» Passage shown
>>>>
The Ethical Meat Handbook

The Ethical Meat Handbook

You might not expect that the literal handbook on the topic of ethical meat would come from a former vegetarian/vegan. But then again, maybe you just need to get to know Meredith Leigh who addresses the topic in very thoughtful ways, through the analytical and scientific lens that is the hallmark of her approach to any subject.

Words by Christiana Roussel
Photos by 
Erin Adams, Matheus Gomes & PIXELME

It took a trip to a rural Asian village to shift the way an urban kid from Louisville, Kentucky viewed meat and its relevance to our diet. As Meredith Leigh, author of “The Ethical Meat Handbook,” tells the story, “In Vietnam it is a gesture of friendship to place food in another’s bowl. When in 2004 in a rural Hai Duong village in northern Vietnam a small woman named Loi placed a stringy piece of water buffalo into my dish at dinner, I began my journey into the meaningful consumption of animals.” In this book, Leigh takes a deep dive into the four essential components of what makes that pork butt you’ve got on the smoker, ‘ethical meat’: the animal has had a good life, a good death, a good butcher, and a good cook. Each of these creates an entry point of sorts, making the subject matter eminently discussable.

We recently sat down with Meredith Leigh (virtually) to have a conversation on the meaning and importance of ethical meat. 

Good Grit: Tell us, for whom did you write the book?

Meredith Leigh: I mostly started out writing it for chefs and home cooks because I felt like those were the people who had flexibility or imagination or hunger for what I was talking about.

But I also really fashioned it for people who kind of already get that the food system is broken and want to understand how to best effect change. These might be folks who already know their local butcher and know who Temple Grandin is and her role in the ethical treatment of animals at harvest. 

GG: How did your journey inform this discussion?

ML: When I wrote the book, I had been a farmer and then sold my farm. I became really painfully aware of some big mistakes that I had made, based upon assumptions of what the customer knew or didn’t know and how the land worked or didn’t work. I felt ready for some more advanced and thoughtful analysis of better food systems. That is not as simple as throwing some cows on the grass; it takes re-tooling this system more competently, with respect to its complexity.

GG: What do you see as the main impediment to that education of the consumer?

ML: In general, it is just training—in how we shop, eat, and cook. Thinking outside the box about these things can feel pretty radical to people. The new chapter in the second edition offers cooperative buying and sourcing ideas for extremely urban people. 

GG: Do you find you are still reaching new people with this book’s message and your own personal philosophy?

ML: I have found that the audience for this book has really exploded past my initial expectations. When I teach a class, I have people who are gun-toting conservative people standing next to granola-eating vegans listening to these topics. Because it is not just about meat and meat-eating, it ends up being a platform for talking about all kinds of different, really thorny issues our society is facing right now. I do think (the book) can reach a cross-section of people in a really accessible way.

GG: You have said that one of the foundational tenets of ethical meat is that the animal has had a good life, a good death, a good butcher, and a good cook. 

ML: That concept gives people the full spectrum and allows them to hone in on the fact that we are talking about the full supply chain, but it also gives you really digestible bullet points. When I have this conversation with people, I preface it by saying, we could expand on this topic for a full week or for just five minutes—you choose.
<<<<
» Material provided
>>>>
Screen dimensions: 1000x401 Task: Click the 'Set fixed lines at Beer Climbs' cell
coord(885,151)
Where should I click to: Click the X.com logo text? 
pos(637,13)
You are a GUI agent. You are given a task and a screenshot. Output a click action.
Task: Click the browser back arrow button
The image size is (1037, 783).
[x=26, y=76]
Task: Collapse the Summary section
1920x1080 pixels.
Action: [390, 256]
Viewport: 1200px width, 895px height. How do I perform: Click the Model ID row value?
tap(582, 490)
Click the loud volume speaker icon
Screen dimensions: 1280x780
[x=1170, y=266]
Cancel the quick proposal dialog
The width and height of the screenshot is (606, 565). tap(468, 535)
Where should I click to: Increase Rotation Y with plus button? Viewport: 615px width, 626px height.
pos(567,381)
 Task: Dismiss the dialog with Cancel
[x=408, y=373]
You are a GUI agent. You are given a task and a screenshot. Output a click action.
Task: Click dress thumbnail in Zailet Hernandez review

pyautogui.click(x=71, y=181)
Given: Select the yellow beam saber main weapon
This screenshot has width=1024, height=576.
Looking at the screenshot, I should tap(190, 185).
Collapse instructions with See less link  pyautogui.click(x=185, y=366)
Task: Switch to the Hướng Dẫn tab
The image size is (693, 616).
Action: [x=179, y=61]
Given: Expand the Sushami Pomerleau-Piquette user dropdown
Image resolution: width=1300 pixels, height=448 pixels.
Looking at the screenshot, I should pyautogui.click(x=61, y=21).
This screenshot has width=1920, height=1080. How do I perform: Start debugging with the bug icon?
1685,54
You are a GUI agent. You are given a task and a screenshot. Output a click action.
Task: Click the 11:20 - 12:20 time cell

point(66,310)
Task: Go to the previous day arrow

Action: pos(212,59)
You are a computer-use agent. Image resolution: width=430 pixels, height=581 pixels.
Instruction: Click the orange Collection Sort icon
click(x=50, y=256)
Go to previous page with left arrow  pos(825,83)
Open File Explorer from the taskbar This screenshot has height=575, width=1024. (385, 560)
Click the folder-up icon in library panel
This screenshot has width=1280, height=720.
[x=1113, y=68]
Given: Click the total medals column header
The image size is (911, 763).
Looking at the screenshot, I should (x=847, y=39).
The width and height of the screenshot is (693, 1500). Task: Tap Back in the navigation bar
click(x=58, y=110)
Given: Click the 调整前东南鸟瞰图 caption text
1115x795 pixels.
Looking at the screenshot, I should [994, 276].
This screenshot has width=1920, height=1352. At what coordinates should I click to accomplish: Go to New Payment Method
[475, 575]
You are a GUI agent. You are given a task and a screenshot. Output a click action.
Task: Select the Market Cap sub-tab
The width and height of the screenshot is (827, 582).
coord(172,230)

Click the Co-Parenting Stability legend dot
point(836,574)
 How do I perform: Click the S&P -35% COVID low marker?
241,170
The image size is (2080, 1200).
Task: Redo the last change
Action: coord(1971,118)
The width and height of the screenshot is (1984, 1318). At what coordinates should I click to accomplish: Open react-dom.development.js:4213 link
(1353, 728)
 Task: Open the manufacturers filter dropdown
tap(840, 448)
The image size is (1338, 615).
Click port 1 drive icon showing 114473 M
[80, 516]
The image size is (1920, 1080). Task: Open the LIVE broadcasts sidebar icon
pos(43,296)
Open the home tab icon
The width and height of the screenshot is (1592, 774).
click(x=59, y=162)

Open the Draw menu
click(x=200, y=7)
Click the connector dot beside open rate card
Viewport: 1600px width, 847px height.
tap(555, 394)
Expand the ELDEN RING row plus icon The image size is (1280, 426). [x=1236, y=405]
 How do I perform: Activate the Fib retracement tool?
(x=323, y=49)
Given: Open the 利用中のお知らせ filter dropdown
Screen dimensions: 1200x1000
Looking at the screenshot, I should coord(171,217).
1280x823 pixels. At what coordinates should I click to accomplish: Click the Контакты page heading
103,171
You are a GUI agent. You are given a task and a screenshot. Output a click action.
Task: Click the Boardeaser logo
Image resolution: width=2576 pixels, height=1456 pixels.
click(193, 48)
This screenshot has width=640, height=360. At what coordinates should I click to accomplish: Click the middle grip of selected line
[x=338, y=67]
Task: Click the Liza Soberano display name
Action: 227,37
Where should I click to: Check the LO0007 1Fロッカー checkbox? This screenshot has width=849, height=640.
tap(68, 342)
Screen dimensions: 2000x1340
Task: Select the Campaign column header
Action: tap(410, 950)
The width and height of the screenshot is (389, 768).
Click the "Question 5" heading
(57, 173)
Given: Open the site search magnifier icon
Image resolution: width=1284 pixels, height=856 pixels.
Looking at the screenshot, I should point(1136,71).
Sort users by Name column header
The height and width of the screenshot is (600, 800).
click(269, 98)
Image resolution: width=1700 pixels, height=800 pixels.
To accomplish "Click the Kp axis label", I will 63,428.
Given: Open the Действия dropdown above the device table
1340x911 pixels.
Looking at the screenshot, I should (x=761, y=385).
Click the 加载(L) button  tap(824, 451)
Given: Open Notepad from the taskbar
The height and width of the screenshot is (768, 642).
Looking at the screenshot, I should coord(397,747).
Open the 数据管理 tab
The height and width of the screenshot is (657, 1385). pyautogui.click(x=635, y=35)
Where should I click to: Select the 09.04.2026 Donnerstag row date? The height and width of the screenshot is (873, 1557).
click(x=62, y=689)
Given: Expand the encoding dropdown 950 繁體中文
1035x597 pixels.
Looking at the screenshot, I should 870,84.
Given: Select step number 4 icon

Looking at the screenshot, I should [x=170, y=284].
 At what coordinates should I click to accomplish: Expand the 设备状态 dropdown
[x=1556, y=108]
<<<<
» Tasks to complete
a) Translate into Spanish this sentence from the ethical meat interview: "I have found that the audience for this book has really exploded past my initial expectations."
b) From the ethical meat interview, return the text between "ML: In general, it" and "really accessible way.", inclusive.

» Task answers
a) He descubierto que el público de este libro se ha disparado mucho más allá de mis expectativas iniciales.

b)
ML: In general, it is just training—in how we shop, eat, and cook. Thinking outside the box about these things can feel pretty radical to people. The new chapter in the second edition offers cooperative buying and sourcing ideas for extremely urban people. 

GG: Do you find you are still reaching new people with this book’s message and your own personal philosophy?

ML: I have found that the audience for this book has really exploded past my initial expectations. When I teach a class, I have people who are gun-toting conservative people standing next to granola-eating vegans listening to these topics. Because it is not just about meat and meat-eating, it ends up being a platform for talking about all kinds of different, really thorny issues our society is facing right now. I do think (the book) can reach a cross-section of people in a really accessible way.